* [AUFGABE] Zitiere bitte wörtlich aus dem Auszug über Medienerziehung weiter unten. Beginne bei den Worten „Es gebe keinen“ und höre nach „einen Crashkurs in Medienerziehung.“ auf.

───── AUSZUG

Es gebe keinen 14-Jährigen, der noch keinen Porno gesehen hat, und mit Dating-Apps testen Jugendlichen ihren Marktwert. Das sind Thesen des Waldorflehrers Tim Trepte. Er gab jüngst in Sillenbuch einen Crashkurs in Medienerziehung.

Sillenbuch - Die Zuhörer würden „schockiert und informiert“ zugleich nach Hause gehen, hatte der Referent versprochen. Und wirklich gab es am Ende des offenen Elternabends in der Waldorfschule Silberwald am vergangenen Freitag nachdenkliche Gesichter. Tim Trepte, Klassenlehrer an einer Waldorfschule in Marburg und Jugendmedienschutzbeauftragter, präsentierte eine Fülle von Informationen zum Thema „Pubertät 2.0 - Vom Umgang mit Medien. Einblicke ins digitale Kinderzimmer“. Dabei stützte er sich auf ein Handbuch seines Kollegen Günter Steppich, der für mehrere staatliche Ämter in Hessen als Fachmann für Jugendmedienschutz tätig ist (www.medien-sicher.de). Tim Trepte untermauerte die Fakten mit Beispielen aus der Praxis, die er zum Teil sehr unterhaltsam vortrug.

 

Permanente Manipulation im Netz

Sein Vortrag glich einem Crashkurs in Medienerziehung. Obwohl der Nachwuchs mit der schnellen technischen Entwicklung besser Schritt hält als die „Generation Kassettenrekorder“, scheint es um die Medienkompetenz nicht gut bestellt zu sein. „Die Schüler sind immer noch der Meinung, dass viele Seiten des Internets kostenlos sind, weil sie von Gutmenschen angeboten werden“, erläuterte Trepte. Ihnen sei nicht bewusst, wie Werbung im Internet funktioniere: „Da sind die Päckchen schon gepackt, bevor die Leute überhaupt bestellt haben. Man muss sich bewusst sein, dass man permanent manipuliert wird.“

Soziale Medien wie Facebook und Whatsapp, die mehr private Daten sammeln würden als früher die Stasi in der DDR, kosten viel Zeit. „Die Kinder telefonieren nicht mehr, sie schicken Nachrichten und brauchen drei Stunden, um sich zu verabreden“, gab der Referent zu bedenken. Zwischen 22 und 7 Uhr machen in einem Klassenchat etwa 500 Nachrichten die Runde und jegliche Erholung zunichte. „Die einzige Chance: Das Handy darf nachts nicht ins Kinderzimmer“, riet er.

──────────
───── BEREITGESTELLTES MATERIAL

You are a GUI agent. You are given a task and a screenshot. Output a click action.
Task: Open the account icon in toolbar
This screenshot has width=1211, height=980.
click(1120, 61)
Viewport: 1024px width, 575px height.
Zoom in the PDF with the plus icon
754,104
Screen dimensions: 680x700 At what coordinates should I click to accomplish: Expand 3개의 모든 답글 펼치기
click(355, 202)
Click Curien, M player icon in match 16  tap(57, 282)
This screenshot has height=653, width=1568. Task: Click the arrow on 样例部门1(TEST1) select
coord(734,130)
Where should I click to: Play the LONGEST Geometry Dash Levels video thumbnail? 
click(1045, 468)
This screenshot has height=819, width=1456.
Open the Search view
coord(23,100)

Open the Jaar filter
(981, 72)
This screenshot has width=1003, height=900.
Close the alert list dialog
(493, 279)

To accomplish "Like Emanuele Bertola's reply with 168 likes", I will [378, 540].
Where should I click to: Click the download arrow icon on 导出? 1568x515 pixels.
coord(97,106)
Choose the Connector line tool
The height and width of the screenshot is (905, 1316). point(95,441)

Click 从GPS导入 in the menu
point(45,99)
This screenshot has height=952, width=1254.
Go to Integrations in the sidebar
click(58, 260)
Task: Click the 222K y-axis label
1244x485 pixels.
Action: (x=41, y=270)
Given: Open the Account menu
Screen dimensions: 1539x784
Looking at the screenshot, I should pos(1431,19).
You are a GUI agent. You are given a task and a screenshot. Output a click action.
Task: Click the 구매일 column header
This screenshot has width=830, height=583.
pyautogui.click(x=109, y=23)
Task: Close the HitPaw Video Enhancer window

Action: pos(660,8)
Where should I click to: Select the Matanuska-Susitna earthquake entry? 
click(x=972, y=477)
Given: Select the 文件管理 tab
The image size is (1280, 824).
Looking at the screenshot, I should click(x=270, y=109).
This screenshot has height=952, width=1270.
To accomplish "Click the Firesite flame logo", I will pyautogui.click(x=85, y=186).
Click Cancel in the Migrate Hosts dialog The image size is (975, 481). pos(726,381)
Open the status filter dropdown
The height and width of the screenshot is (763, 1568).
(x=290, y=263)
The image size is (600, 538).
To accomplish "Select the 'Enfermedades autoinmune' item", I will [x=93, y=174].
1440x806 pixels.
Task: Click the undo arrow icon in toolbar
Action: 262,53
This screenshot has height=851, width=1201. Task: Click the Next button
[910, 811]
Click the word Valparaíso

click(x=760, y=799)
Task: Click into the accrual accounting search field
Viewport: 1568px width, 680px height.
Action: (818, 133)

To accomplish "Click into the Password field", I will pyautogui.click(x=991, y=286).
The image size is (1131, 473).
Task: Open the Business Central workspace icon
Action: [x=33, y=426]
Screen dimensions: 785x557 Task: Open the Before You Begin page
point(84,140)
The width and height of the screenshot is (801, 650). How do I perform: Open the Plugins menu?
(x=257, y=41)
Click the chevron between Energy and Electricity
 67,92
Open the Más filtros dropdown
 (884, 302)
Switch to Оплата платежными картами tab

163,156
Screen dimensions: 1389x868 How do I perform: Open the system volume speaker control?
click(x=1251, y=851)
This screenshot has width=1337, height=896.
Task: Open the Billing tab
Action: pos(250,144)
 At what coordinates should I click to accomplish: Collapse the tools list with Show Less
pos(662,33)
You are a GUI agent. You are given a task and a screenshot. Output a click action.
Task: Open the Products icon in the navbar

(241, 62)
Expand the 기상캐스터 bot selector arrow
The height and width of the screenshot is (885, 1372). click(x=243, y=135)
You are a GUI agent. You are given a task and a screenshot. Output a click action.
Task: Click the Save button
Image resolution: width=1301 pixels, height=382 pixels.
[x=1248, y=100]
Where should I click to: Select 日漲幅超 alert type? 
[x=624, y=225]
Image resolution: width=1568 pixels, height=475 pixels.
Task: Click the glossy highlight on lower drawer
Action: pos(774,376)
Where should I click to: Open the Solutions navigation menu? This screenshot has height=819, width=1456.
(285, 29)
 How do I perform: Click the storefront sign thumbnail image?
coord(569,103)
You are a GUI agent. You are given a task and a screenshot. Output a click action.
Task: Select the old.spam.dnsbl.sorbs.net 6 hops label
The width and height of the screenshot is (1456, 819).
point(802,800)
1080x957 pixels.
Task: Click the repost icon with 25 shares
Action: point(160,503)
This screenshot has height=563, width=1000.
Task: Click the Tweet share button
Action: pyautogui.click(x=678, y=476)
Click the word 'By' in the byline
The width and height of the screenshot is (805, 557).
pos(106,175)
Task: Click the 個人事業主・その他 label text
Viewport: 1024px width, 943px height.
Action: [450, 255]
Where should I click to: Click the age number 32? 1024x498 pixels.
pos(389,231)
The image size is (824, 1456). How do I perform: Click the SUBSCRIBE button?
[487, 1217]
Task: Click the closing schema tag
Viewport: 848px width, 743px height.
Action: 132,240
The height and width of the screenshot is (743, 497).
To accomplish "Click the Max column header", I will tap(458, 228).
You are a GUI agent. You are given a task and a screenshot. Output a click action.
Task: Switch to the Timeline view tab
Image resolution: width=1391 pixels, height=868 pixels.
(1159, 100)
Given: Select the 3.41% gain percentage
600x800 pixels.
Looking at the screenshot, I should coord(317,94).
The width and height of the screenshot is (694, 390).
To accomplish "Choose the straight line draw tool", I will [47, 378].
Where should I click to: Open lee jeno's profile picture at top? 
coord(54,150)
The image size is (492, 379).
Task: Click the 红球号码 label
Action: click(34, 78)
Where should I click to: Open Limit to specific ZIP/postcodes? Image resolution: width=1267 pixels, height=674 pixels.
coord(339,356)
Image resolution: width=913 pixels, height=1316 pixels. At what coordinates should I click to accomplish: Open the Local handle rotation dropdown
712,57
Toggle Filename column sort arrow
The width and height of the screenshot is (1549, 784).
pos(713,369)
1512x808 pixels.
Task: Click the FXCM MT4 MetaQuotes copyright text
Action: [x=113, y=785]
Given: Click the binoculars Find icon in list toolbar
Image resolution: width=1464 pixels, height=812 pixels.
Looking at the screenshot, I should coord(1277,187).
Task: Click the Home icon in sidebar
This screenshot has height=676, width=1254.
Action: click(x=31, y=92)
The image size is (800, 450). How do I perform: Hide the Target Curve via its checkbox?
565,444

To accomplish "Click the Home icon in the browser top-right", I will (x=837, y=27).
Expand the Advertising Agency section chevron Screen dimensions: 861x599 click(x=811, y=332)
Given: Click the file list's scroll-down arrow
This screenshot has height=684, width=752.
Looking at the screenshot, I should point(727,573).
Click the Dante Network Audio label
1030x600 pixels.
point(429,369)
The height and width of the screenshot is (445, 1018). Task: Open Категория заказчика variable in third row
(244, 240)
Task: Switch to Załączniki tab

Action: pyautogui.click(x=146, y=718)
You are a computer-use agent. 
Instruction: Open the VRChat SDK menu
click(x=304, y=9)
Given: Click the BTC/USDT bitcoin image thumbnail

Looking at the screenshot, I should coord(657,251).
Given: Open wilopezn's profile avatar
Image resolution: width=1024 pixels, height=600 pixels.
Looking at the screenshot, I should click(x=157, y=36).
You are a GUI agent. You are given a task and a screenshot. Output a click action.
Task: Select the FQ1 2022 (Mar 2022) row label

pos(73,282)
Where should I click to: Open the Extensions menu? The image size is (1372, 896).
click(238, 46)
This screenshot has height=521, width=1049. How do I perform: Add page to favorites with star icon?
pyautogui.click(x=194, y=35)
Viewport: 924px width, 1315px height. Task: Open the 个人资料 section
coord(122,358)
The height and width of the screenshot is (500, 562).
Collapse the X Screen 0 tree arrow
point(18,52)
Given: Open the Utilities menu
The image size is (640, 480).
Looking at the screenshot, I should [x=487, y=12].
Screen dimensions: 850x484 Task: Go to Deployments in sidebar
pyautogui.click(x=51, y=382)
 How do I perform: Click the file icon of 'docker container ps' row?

──────────

* [ANTWORT]
Es gebe keinen 14-Jährigen, der noch keinen Porno gesehen hat, und mit Dating-Apps testen Jugendlichen ihren Marktwert. Das sind Thesen des Waldorflehrers Tim Trepte. Er gab jüngst in Sillenbuch einen Crashkurs in Medienerziehung.